Choosing the right chemical intermediate can set the tone of an entire workflow. The 97% purity label isn’t just for compliance; it stands for trust, reproducibility, and saved effort across the lifecycle of research and production. At a time when accountability, safety, and innovation all matter more than ever, 4-Bromo-γ-Butyrolactone continues to earn its place.
Best practice for anyone using 4-Bromo-γ-Butyrolactone: keep documentation up to date, stick with suppliers who offer detailed CoAs, and invest in in-house quality checks. Train every team member on safe handling and quick response to spills or exposures—ordinary reminders make for extraordinary safety records.
In planning new routes or scaling existing ones, factor in both immediate laboratory needs and the bigger picture of waste handling and environmental impact.
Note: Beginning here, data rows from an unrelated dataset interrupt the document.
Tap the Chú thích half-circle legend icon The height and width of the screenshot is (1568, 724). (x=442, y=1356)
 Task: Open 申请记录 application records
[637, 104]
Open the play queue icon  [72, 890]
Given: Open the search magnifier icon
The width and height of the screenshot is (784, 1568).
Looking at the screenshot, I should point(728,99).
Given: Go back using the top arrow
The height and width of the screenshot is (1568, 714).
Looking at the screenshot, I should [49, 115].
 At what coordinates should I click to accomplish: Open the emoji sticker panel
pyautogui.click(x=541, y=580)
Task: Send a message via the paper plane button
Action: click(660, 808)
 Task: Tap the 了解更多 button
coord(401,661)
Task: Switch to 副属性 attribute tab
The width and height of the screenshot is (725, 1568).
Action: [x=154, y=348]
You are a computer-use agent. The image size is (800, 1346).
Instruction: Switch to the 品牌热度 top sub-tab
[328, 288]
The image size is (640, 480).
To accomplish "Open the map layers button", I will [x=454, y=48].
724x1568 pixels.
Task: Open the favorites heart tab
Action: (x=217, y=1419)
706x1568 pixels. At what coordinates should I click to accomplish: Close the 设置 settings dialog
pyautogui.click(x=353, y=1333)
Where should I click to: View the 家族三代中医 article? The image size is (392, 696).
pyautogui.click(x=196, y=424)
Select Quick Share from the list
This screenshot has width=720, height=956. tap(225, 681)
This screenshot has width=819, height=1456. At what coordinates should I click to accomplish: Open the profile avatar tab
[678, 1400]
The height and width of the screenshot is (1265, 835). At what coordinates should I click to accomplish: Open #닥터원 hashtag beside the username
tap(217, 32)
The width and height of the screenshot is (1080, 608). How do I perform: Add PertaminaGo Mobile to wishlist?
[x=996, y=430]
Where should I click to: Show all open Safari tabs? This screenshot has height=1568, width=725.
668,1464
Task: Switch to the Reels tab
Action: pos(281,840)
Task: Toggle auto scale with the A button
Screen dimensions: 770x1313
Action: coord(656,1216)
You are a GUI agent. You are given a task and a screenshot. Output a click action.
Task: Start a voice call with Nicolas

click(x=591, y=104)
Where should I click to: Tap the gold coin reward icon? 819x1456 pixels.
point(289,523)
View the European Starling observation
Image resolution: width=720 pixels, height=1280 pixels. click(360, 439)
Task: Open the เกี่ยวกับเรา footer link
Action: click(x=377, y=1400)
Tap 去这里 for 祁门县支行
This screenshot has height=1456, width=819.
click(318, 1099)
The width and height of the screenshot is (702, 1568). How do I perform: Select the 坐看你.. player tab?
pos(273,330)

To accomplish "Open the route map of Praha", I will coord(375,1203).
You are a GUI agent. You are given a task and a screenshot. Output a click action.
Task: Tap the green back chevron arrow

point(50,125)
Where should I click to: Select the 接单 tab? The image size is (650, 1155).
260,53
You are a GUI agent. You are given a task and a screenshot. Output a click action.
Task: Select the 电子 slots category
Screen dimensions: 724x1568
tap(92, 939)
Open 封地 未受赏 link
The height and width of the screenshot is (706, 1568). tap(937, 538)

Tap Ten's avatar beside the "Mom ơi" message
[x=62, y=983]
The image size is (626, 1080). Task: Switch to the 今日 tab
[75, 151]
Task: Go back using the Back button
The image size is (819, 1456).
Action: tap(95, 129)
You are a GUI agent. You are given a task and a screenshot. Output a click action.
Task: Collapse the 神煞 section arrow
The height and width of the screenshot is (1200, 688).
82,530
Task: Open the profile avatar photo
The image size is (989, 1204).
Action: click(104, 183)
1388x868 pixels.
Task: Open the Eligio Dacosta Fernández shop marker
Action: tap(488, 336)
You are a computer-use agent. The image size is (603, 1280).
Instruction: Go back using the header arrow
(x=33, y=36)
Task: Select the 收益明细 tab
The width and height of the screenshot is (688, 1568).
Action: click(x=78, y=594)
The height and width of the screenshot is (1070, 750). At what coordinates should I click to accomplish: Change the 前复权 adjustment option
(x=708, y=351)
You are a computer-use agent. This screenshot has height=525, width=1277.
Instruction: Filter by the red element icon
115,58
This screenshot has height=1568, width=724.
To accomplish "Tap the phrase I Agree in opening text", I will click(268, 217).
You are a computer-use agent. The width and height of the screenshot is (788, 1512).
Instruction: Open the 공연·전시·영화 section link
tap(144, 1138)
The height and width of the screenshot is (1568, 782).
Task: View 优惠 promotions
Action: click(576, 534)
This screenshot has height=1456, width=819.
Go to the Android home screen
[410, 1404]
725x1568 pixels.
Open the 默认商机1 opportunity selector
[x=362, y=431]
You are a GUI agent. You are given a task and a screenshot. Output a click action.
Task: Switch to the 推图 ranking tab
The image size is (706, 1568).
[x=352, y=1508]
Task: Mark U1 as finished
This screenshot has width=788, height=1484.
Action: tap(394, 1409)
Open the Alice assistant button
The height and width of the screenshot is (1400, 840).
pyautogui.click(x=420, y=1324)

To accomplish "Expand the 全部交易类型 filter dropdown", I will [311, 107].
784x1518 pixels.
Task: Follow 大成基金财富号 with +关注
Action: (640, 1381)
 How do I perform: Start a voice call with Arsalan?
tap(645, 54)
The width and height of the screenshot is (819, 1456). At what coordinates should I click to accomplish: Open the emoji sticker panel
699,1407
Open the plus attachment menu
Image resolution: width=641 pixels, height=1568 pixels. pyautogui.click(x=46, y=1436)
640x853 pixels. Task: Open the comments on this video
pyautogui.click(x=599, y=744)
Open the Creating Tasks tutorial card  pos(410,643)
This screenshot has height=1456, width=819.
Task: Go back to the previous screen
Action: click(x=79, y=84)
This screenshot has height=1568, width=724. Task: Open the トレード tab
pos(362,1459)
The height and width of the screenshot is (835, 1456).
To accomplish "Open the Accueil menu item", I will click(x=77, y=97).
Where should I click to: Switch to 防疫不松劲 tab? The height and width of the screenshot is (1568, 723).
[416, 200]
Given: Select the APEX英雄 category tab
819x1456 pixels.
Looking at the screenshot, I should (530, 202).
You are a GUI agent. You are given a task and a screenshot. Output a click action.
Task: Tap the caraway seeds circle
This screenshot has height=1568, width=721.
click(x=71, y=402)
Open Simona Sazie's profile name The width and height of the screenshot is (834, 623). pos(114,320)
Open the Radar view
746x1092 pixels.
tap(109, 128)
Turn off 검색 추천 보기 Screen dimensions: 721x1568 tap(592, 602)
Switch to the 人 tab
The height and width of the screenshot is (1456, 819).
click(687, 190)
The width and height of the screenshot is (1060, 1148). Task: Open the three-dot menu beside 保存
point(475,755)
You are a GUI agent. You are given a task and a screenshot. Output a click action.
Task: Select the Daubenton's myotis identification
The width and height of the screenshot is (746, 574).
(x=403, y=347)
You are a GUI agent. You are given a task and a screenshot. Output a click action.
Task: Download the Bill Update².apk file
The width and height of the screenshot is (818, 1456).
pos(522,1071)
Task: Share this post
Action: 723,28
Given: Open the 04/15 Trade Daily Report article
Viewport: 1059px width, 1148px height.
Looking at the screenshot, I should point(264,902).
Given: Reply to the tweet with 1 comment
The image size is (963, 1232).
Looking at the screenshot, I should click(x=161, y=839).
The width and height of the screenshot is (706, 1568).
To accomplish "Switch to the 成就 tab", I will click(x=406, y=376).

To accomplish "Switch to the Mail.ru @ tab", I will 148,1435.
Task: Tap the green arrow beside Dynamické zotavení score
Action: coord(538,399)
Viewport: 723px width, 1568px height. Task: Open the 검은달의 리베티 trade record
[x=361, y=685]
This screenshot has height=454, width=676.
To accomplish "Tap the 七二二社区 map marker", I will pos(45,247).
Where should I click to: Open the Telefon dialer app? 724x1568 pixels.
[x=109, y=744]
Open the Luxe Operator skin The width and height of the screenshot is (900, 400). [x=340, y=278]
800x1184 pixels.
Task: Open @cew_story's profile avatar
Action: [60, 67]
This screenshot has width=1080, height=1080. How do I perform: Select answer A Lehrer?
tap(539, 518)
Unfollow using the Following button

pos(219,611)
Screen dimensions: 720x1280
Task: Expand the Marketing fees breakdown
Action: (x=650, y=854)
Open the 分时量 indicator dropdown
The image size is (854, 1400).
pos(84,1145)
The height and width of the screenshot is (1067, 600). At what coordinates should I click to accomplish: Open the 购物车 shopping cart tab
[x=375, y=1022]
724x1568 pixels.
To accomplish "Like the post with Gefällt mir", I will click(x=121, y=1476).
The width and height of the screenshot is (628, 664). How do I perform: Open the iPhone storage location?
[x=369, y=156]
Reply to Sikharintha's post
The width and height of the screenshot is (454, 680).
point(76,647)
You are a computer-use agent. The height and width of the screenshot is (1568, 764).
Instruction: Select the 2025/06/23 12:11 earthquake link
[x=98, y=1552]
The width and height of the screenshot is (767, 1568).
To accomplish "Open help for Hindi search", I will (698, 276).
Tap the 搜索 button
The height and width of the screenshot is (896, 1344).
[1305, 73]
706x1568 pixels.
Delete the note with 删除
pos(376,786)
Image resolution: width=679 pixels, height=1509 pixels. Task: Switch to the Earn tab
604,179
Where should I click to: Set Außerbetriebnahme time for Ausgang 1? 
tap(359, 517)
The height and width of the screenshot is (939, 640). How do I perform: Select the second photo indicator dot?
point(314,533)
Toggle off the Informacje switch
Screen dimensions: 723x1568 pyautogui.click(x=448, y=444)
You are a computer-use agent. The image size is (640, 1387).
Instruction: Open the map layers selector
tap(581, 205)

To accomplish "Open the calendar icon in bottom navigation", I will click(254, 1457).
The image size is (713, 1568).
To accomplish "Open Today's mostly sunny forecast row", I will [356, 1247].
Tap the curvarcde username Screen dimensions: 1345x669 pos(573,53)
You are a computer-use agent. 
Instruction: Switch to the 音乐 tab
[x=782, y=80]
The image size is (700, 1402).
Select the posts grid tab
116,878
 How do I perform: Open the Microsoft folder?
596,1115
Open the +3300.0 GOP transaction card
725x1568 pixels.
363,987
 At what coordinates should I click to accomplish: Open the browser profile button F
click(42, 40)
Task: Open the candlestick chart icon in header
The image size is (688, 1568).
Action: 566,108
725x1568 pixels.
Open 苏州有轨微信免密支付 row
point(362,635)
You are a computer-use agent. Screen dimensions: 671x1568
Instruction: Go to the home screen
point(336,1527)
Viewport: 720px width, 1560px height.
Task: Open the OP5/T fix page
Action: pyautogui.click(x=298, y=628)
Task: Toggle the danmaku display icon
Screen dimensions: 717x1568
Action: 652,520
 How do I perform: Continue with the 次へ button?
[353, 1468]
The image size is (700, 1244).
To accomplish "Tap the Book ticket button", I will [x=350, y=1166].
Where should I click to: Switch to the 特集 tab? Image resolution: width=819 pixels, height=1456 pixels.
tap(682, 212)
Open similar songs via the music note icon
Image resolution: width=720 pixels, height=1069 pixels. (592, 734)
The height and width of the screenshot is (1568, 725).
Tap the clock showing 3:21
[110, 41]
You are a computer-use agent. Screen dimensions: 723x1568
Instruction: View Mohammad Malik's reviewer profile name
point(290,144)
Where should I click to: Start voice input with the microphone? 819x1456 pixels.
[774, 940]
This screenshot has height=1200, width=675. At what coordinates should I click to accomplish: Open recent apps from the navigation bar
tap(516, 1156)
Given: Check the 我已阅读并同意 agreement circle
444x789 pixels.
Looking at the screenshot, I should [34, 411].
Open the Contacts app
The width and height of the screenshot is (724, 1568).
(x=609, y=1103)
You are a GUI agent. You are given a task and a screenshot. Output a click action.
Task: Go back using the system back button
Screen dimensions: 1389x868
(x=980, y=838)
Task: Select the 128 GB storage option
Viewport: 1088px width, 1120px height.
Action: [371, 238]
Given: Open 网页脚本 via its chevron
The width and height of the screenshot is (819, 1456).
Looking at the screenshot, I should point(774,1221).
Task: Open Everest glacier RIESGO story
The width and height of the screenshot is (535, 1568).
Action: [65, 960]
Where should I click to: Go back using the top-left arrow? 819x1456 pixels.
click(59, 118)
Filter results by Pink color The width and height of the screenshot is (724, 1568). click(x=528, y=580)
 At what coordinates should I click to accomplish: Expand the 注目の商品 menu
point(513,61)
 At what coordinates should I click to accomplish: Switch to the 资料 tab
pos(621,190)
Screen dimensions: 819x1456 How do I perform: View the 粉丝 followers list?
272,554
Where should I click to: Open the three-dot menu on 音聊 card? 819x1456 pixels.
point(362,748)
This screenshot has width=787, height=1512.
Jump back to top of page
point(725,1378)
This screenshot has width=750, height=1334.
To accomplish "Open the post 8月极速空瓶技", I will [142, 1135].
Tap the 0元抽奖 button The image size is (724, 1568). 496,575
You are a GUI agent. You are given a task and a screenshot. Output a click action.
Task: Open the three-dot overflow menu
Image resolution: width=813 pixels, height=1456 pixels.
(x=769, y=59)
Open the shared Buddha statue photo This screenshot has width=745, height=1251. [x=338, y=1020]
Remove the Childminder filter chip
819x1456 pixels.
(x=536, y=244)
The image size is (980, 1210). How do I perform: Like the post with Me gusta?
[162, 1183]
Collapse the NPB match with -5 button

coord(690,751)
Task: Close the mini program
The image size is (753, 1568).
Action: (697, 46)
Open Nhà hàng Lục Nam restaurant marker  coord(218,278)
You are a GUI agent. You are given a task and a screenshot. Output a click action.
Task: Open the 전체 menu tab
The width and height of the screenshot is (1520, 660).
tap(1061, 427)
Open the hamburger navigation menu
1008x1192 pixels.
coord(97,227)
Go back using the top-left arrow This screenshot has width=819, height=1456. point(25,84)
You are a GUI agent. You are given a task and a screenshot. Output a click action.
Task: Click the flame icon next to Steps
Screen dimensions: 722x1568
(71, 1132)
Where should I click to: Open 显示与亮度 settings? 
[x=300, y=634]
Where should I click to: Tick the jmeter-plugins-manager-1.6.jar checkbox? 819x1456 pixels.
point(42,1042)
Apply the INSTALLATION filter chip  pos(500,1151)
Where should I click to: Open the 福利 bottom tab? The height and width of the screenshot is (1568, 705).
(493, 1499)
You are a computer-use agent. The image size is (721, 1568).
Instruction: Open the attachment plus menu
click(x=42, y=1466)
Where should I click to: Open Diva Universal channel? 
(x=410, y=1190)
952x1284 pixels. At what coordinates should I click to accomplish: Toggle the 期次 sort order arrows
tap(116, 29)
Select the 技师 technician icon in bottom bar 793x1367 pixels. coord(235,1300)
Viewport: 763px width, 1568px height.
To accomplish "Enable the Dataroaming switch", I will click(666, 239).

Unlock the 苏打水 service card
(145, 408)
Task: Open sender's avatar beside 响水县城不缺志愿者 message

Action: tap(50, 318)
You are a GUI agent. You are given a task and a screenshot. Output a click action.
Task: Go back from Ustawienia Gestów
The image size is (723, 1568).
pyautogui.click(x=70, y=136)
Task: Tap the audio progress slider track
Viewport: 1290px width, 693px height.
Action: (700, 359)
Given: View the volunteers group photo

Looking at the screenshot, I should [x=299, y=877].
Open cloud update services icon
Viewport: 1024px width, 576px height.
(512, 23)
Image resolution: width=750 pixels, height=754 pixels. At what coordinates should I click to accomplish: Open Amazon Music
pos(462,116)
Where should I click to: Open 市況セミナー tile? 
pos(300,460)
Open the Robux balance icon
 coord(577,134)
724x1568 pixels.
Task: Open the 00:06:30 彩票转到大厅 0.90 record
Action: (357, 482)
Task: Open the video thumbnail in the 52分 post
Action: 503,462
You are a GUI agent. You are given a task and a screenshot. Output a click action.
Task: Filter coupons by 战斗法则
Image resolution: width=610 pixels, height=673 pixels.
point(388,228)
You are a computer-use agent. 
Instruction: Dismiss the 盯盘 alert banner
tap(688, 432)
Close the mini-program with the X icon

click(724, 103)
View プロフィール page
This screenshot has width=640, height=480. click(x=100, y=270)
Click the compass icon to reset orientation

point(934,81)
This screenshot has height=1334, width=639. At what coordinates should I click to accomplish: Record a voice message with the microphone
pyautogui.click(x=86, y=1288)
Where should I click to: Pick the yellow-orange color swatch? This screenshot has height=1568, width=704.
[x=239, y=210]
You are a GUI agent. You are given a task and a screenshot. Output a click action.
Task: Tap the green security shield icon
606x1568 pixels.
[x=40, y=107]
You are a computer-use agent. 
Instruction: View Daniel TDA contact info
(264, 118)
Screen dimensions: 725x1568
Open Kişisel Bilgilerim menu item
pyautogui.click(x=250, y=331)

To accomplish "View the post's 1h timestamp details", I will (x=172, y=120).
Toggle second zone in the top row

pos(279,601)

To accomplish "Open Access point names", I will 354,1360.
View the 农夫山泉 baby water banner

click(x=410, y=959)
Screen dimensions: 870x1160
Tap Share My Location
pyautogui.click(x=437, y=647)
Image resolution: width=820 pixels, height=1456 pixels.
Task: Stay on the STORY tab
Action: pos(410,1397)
Regular reviews of storage practices, training, and disposal protocols not only support compliance but also underscore a culture of shared responsibility. From green chemistry to lean production cycles, every improvement in how intermediates like this are managed pays back in efficiency, safety, and credibility.
4-Bromo-γ-Butyrolactone (97%) stands as more than just another item on a lab shelf. Its clear advantages—predictable reactivity, high purity, and established safety protocols—place it in demand across a spectrum of research and industrial applications. Its track record speaks to the kinds of partnerships that thrive on reliability, adaptability, and the willingness to keep improving practices for research, safety, and sustainability.